= C. K. Rhodes =

C.K. Rhodes in 1936

Charles Kenneth Rhodes CIE ICS (5 May 1889 – 6 January 1941) was a British civil servant who worked for the British Empire's Indian Civil Service (ICS).

==Early life==
Rhodes was the only son of William Manfield Rhodes and Mary Eleanor Parish, was born on 5 May 1889, Guildford, Surrey, England.

He was educated at Charterhouse, and Brasenose College, Oxford. While at Oxford, he was awarded a Blue for golf.

==Indian Civil Service==
After university he sought a position in the Indian Civil Service, gaining acceptance on 13 October 1913. He transferred to then British India, residing at Shillong, Assam, India. A group of British Civil Service officers introduced golf to Shillong in 1898 by constructing a nine-hole Shillong Golf Course.

Rhodes served as an infantry subaltern during the First World War. He was commissioned into the Indian Army Reserve of Officers as a second lieutenant in 1915 and was attached to the North Staffordshire Regiment.. In May 1919 he Rhodes was promoted from lieutenant to captain.

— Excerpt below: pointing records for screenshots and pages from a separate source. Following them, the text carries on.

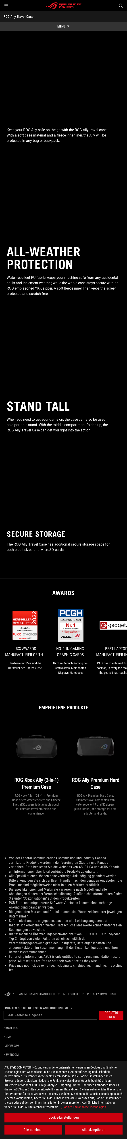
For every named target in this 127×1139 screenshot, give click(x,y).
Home (7, 1037)
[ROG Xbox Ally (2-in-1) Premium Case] (36, 756)
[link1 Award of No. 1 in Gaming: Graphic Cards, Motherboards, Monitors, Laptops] (71, 642)
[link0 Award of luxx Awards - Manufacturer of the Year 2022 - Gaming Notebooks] (25, 639)
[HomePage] (7, 994)
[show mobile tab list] (63, 26)
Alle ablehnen (33, 1130)
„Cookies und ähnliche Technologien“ (84, 1107)
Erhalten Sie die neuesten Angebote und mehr (38, 1008)
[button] (6, 5)
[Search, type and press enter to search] (120, 5)
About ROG (11, 1028)
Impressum (11, 1045)
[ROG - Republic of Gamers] (63, 5)
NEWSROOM (11, 1054)
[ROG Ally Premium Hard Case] (95, 756)
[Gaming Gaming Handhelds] (36, 994)
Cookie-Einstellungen (63, 1117)
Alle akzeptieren (93, 1130)
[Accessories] (71, 994)
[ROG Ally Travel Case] (102, 994)
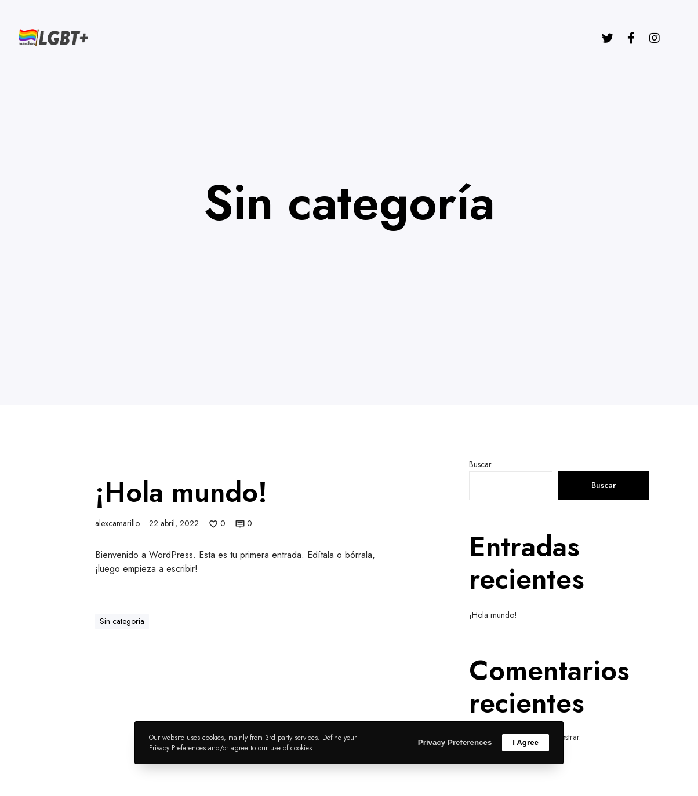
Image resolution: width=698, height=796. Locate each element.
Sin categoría (122, 621)
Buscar (480, 464)
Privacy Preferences (455, 742)
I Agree (525, 742)
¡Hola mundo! (493, 615)
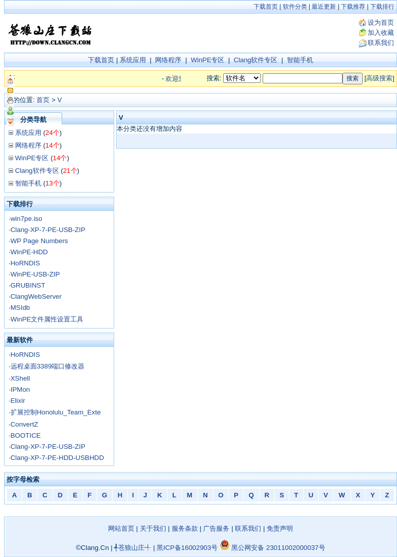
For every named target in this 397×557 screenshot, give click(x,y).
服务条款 (185, 528)
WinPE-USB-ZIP (35, 274)
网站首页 (121, 528)
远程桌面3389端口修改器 (48, 366)
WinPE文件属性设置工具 (47, 319)
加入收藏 (381, 32)
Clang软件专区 (256, 60)
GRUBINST (28, 285)
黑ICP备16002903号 (187, 547)
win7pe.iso (26, 218)
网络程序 (168, 60)
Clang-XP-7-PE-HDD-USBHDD (57, 457)
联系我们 (381, 43)
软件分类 (295, 6)
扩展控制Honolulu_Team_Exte (56, 412)
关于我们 (153, 528)
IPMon (20, 389)
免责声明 (280, 528)
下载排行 (382, 6)
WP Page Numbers (39, 241)
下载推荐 (353, 6)
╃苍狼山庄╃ (132, 547)
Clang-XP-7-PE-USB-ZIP (48, 230)
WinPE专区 (208, 60)
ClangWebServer (36, 296)
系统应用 (133, 60)
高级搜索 (379, 78)
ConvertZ (24, 424)
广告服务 (216, 528)
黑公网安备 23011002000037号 (272, 547)
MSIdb (20, 307)
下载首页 (266, 6)
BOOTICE (26, 435)
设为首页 (381, 22)
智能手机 (300, 60)
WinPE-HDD (29, 252)
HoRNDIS (25, 263)
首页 (42, 100)
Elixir (18, 400)
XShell (20, 378)
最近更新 (324, 6)
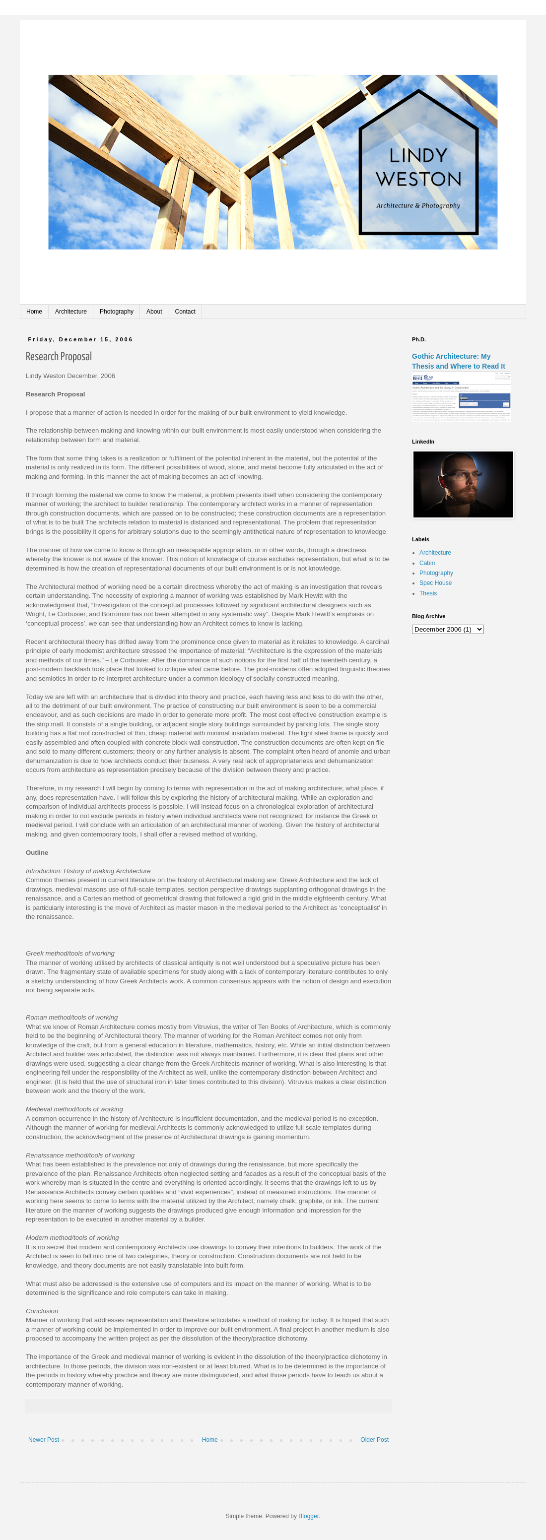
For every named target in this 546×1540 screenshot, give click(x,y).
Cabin (427, 563)
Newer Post (43, 1439)
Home (34, 311)
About (154, 311)
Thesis (428, 593)
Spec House (435, 582)
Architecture (71, 311)
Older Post (374, 1439)
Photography (117, 311)
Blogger (308, 1516)
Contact (185, 311)
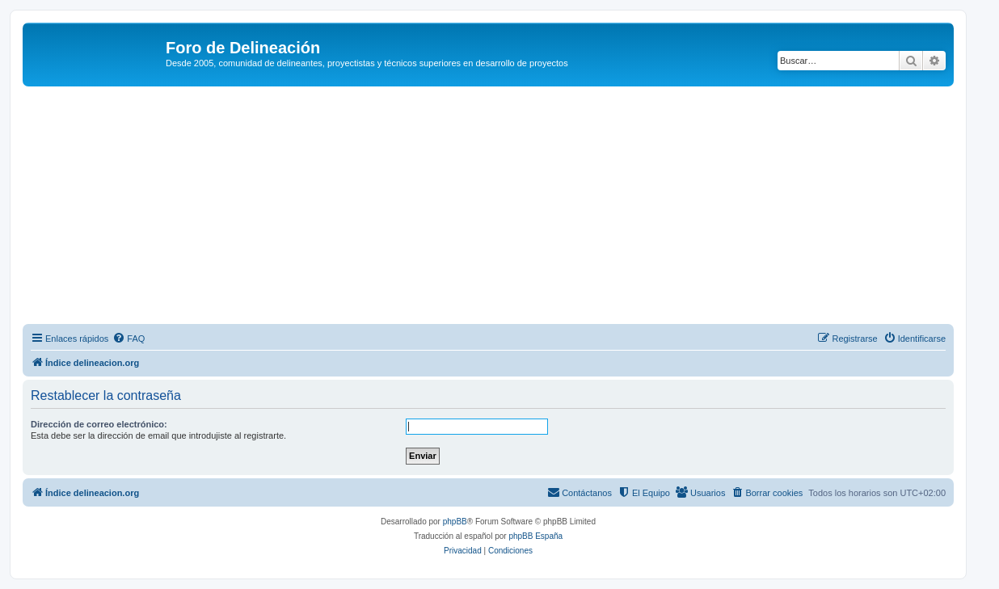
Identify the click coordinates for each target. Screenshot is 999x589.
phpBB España (535, 536)
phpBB (455, 521)
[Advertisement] (508, 208)
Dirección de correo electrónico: (99, 424)
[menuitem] (128, 338)
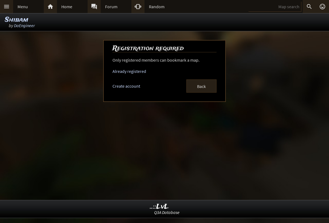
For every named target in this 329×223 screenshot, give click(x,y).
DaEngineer (24, 25)
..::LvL (159, 206)
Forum (111, 6)
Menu (23, 6)
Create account (126, 86)
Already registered (129, 71)
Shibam (16, 20)
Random (156, 6)
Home (66, 6)
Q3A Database (167, 212)
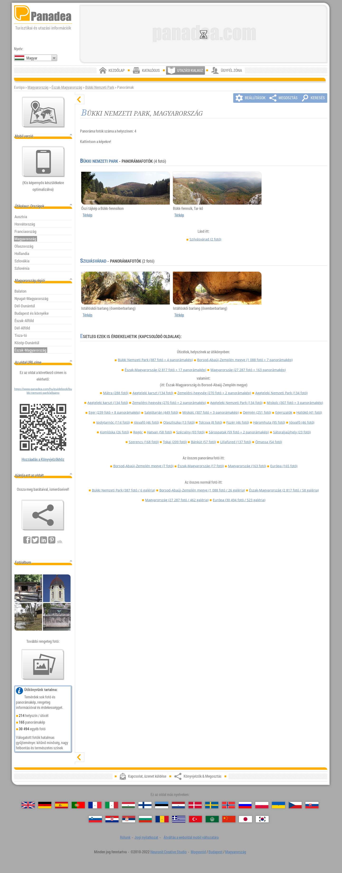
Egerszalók (283, 412)
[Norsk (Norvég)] (228, 805)
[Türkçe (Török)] (195, 819)
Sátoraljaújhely (292, 432)
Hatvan (159, 432)
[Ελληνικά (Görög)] (178, 819)
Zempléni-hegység (214, 393)
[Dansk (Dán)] (195, 805)
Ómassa (268, 442)
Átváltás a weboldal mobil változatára (191, 837)
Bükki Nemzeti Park (99, 87)
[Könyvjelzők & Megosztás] (43, 515)
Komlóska (114, 432)
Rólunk (125, 837)
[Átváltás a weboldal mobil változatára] (43, 162)
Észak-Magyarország (67, 87)
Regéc (138, 432)
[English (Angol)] (28, 805)
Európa (283, 466)
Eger (114, 412)
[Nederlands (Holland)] (178, 805)
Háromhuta (269, 422)
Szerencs (144, 442)
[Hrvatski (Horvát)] (112, 819)
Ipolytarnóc (113, 422)
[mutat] (79, 757)
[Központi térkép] (43, 112)
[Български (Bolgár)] (145, 819)
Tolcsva (210, 422)
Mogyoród (198, 851)
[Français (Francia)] (95, 805)
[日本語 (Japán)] (245, 819)
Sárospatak (239, 432)
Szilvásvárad (205, 239)
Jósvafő (146, 422)
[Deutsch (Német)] (45, 805)
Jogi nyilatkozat (146, 837)
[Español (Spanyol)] (61, 805)
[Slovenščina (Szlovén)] (95, 819)
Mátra (115, 393)
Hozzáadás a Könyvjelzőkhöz (43, 459)
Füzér (237, 422)
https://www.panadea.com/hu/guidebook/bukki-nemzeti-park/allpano (43, 390)
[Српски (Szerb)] (129, 819)
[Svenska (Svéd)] (211, 805)
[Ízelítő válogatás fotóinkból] (43, 664)
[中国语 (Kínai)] (229, 819)
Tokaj (175, 442)
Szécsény (190, 432)
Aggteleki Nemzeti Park (281, 393)
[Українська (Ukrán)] (278, 805)
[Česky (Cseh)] (295, 805)
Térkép (87, 215)
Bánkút (203, 442)
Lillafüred (235, 442)
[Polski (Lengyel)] (262, 805)
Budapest (216, 851)
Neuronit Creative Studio (168, 851)
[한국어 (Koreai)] (262, 819)
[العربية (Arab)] (212, 819)
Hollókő (309, 412)
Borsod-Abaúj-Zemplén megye (245, 360)
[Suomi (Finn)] (145, 805)
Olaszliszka (179, 422)
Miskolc (295, 402)
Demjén (257, 412)
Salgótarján (161, 412)
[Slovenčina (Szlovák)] (312, 805)
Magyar (31, 58)
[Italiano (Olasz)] (112, 805)
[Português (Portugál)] (78, 805)
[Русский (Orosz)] (245, 805)
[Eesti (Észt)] (161, 805)
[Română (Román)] (162, 819)
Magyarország (38, 87)
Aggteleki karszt (153, 393)
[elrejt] (79, 99)
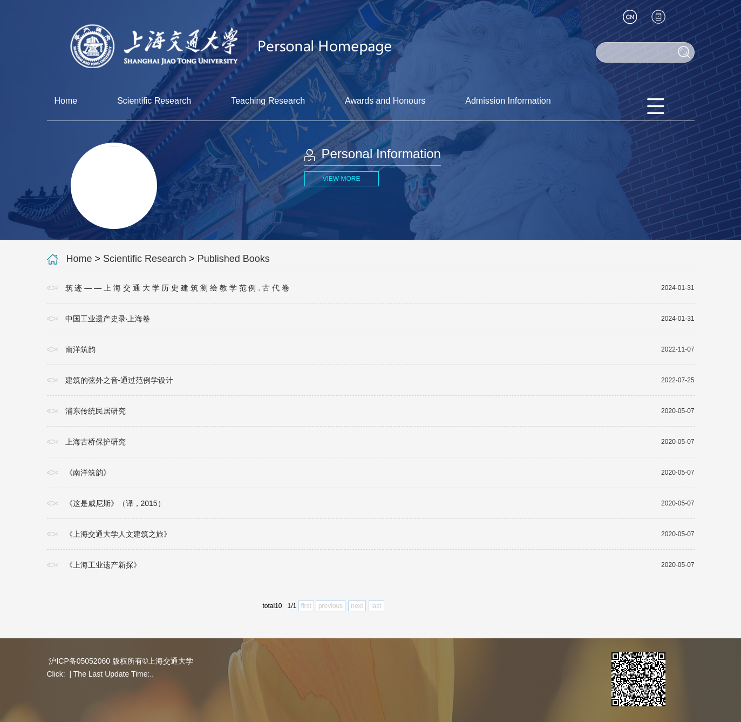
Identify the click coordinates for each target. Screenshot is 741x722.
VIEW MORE (341, 179)
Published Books (234, 258)
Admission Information (507, 100)
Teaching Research (268, 100)
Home (66, 100)
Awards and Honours (385, 100)
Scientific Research (154, 100)
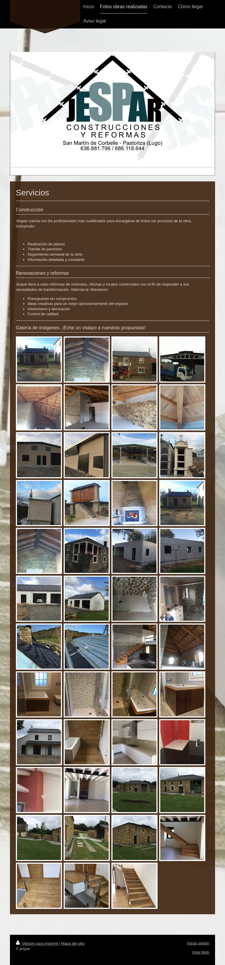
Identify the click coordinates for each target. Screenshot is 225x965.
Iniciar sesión (198, 943)
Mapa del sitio (73, 943)
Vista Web (200, 952)
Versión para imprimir (37, 943)
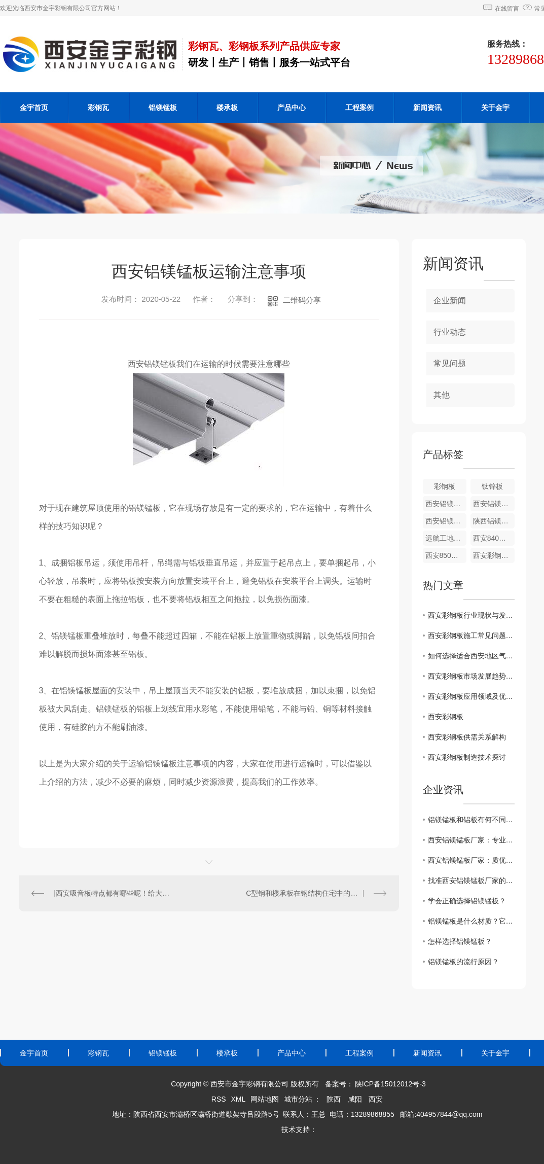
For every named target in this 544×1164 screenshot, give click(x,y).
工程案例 (359, 107)
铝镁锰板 (163, 107)
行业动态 (449, 332)
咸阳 (355, 1099)
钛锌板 (492, 486)
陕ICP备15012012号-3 (390, 1084)
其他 (441, 395)
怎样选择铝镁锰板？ (460, 941)
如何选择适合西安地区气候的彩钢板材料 (471, 656)
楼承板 (227, 107)
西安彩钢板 (445, 717)
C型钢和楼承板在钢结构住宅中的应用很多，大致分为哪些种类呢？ (316, 893)
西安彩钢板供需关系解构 (467, 737)
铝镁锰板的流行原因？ (463, 962)
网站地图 (264, 1099)
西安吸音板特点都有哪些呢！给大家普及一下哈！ (113, 893)
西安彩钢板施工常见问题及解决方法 (471, 635)
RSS (218, 1099)
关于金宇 (495, 107)
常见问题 (449, 363)
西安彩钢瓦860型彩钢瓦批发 (494, 555)
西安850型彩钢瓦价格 (446, 555)
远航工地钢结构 (446, 538)
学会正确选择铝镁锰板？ (467, 901)
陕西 (334, 1099)
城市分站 (298, 1099)
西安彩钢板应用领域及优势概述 (471, 696)
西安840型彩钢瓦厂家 (494, 538)
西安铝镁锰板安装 (446, 521)
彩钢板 (444, 486)
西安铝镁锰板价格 (446, 504)
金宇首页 (34, 107)
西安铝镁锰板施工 (494, 504)
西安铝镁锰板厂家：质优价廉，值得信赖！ (471, 860)
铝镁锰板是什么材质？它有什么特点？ (471, 921)
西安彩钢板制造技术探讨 (467, 757)
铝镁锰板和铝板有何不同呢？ (471, 820)
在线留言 (507, 8)
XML (238, 1099)
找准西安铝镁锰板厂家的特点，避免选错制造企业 (471, 880)
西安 (376, 1099)
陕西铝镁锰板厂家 (494, 521)
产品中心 (291, 107)
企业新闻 (449, 300)
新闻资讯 (427, 107)
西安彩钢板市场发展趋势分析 (471, 676)
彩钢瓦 (98, 107)
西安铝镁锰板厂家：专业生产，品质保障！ (471, 840)
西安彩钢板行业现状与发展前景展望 (471, 615)
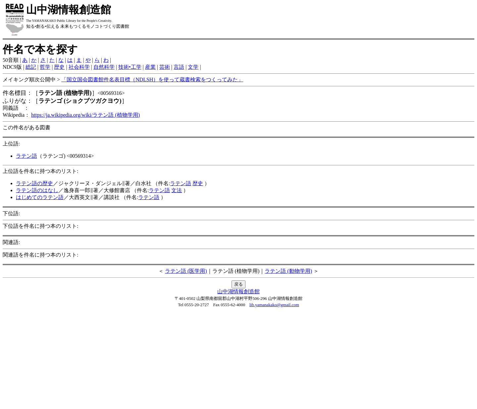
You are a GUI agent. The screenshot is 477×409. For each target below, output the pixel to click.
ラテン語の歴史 (34, 183)
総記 (31, 67)
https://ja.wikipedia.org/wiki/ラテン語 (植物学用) (85, 115)
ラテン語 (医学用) (186, 271)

In 1926 Captain Charles Kenneth Rhodes & Captain Jackson converted Shillong Golf Course from a nine-hole course into an 18-hole course.

They had to raise funds for the improvements themselves. Charles infamously sold one of his mother's favorite riding horses. It was sadly missed by her, it would still recognise her and would come towards the roadside as she passed by.

In the 1936 New Year Honours, Rhodes was appointed a Companion of the Order of the Indian Empire (CIE).

==Marriage==

On 2 September 1916 at All Saints Church, Shillong, he married Margaret Geraldine Herbert, daughter of Douglas Herbert, LA, Inspector General of Police of Shillong. Herbert Pakenham-Walsh, Bishop of Assam, officiated. Mrs Rhodes was a campaigner and lobbyist for women's rights in India, and in particular for the abolition of Sati, the practice of burning alive of widows on their husbands' funeral pyres.

Rhodes corresponded with Violet Markham, public servant, writer and women's rights activist from 1918 to 1919.

==Death==

Rhodes was killed on 6 January 1941 when the Indian National Airways plane crashed in flames shortly after taking off from the Delhi aerodrome. The pilot was also killed.

He was buried on 7 January 1941 in New Delhi.